» Work instructions
The reply should hold every record, copied exactly.

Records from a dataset

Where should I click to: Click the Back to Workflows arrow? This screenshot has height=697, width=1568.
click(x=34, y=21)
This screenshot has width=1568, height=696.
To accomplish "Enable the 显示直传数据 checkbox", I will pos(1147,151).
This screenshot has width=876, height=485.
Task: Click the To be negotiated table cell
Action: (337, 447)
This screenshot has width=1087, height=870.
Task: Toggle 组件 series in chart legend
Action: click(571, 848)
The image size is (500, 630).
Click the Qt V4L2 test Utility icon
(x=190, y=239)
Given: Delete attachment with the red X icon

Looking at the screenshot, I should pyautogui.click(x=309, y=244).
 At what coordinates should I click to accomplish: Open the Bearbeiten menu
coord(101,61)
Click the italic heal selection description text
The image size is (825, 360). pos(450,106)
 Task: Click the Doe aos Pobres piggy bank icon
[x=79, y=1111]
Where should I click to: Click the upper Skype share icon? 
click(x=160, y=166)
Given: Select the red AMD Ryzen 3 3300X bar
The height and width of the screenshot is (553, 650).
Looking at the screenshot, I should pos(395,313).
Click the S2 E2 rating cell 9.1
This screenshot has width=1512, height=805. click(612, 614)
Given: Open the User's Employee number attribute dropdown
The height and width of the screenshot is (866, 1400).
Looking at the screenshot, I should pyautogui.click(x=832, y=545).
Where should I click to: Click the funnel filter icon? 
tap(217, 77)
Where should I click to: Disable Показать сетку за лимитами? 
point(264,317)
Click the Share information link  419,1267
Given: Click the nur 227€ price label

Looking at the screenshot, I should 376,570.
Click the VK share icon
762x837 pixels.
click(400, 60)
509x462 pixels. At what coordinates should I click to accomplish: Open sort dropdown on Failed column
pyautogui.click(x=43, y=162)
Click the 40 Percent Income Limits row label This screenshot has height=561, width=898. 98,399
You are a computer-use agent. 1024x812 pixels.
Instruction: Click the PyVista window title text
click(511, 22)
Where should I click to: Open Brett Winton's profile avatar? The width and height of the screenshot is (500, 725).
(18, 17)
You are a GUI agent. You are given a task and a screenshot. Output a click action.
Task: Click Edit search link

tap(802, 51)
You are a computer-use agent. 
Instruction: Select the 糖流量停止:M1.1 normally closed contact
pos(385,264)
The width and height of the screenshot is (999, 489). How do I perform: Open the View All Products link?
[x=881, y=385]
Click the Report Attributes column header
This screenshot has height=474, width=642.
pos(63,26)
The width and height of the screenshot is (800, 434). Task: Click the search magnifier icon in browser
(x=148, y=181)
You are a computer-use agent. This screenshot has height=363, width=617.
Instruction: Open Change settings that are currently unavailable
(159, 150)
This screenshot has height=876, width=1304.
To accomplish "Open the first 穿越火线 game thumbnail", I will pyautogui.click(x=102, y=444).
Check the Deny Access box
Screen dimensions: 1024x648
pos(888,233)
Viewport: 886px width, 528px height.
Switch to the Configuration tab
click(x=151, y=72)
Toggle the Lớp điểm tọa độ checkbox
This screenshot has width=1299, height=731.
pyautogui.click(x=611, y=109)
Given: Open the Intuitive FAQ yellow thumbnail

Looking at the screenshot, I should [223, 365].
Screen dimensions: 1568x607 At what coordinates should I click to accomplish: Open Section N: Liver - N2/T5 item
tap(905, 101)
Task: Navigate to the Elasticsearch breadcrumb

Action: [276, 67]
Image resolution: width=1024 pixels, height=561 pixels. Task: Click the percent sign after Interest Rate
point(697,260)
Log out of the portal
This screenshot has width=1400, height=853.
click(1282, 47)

» Answer to this task
Where should I click to: Click the Back to Workflows arrow? This screenshot has height=697, width=1568.
click(x=34, y=21)
This screenshot has width=1568, height=696.
To accomplish "Enable the 显示直传数据 checkbox", I will pos(1147,151).
This screenshot has width=876, height=485.
Task: Click the To be negotiated table cell
Action: (337, 447)
This screenshot has width=1087, height=870.
Task: Toggle 组件 series in chart legend
Action: click(571, 848)
The image size is (500, 630).
Click the Qt V4L2 test Utility icon
(x=190, y=239)
Given: Delete attachment with the red X icon

Looking at the screenshot, I should pyautogui.click(x=309, y=244).
 At what coordinates should I click to accomplish: Open the Bearbeiten menu
coord(101,61)
Click the italic heal selection description text
The image size is (825, 360). pos(450,106)
 Task: Click the Doe aos Pobres piggy bank icon
[x=79, y=1111]
Where should I click to: Click the upper Skype share icon? 
click(x=160, y=166)
Given: Select the red AMD Ryzen 3 3300X bar
The height and width of the screenshot is (553, 650).
Looking at the screenshot, I should pos(395,313).
Click the S2 E2 rating cell 9.1
This screenshot has width=1512, height=805. click(612, 614)
Given: Open the User's Employee number attribute dropdown
The height and width of the screenshot is (866, 1400).
Looking at the screenshot, I should pyautogui.click(x=832, y=545).
Where should I click to: Click the funnel filter icon? 
tap(217, 77)
Where should I click to: Disable Показать сетку за лимитами? 
point(264,317)
Click the Share information link  419,1267
Given: Click the nur 227€ price label

Looking at the screenshot, I should 376,570.
Click the VK share icon
762x837 pixels.
click(400, 60)
509x462 pixels. At what coordinates should I click to accomplish: Open sort dropdown on Failed column
pyautogui.click(x=43, y=162)
Click the 40 Percent Income Limits row label This screenshot has height=561, width=898. 98,399
You are a computer-use agent. 1024x812 pixels.
Instruction: Click the PyVista window title text
click(511, 22)
Where should I click to: Open Brett Winton's profile avatar? The width and height of the screenshot is (500, 725).
(18, 17)
You are a GUI agent. You are given a task and a screenshot. Output a click action.
Task: Click Edit search link

tap(802, 51)
You are a computer-use agent. 
Instruction: Select the 糖流量停止:M1.1 normally closed contact
pos(385,264)
The width and height of the screenshot is (999, 489). How do I perform: Open the View All Products link?
[x=881, y=385]
Click the Report Attributes column header
This screenshot has height=474, width=642.
pos(63,26)
The width and height of the screenshot is (800, 434). Task: Click the search magnifier icon in browser
(x=148, y=181)
You are a computer-use agent. This screenshot has height=363, width=617.
Instruction: Open Change settings that are currently unavailable
(159, 150)
This screenshot has height=876, width=1304.
To accomplish "Open the first 穿越火线 game thumbnail", I will pyautogui.click(x=102, y=444).
Check the Deny Access box
Screen dimensions: 1024x648
pos(888,233)
Viewport: 886px width, 528px height.
Switch to the Configuration tab
click(x=151, y=72)
Toggle the Lớp điểm tọa độ checkbox
This screenshot has width=1299, height=731.
pyautogui.click(x=611, y=109)
Given: Open the Intuitive FAQ yellow thumbnail

Looking at the screenshot, I should [223, 365].
Screen dimensions: 1568x607 At what coordinates should I click to accomplish: Open Section N: Liver - N2/T5 item
tap(905, 101)
Task: Navigate to the Elasticsearch breadcrumb

Action: [276, 67]
Image resolution: width=1024 pixels, height=561 pixels. Task: Click the percent sign after Interest Rate
point(697,260)
Log out of the portal
This screenshot has width=1400, height=853.
click(1282, 47)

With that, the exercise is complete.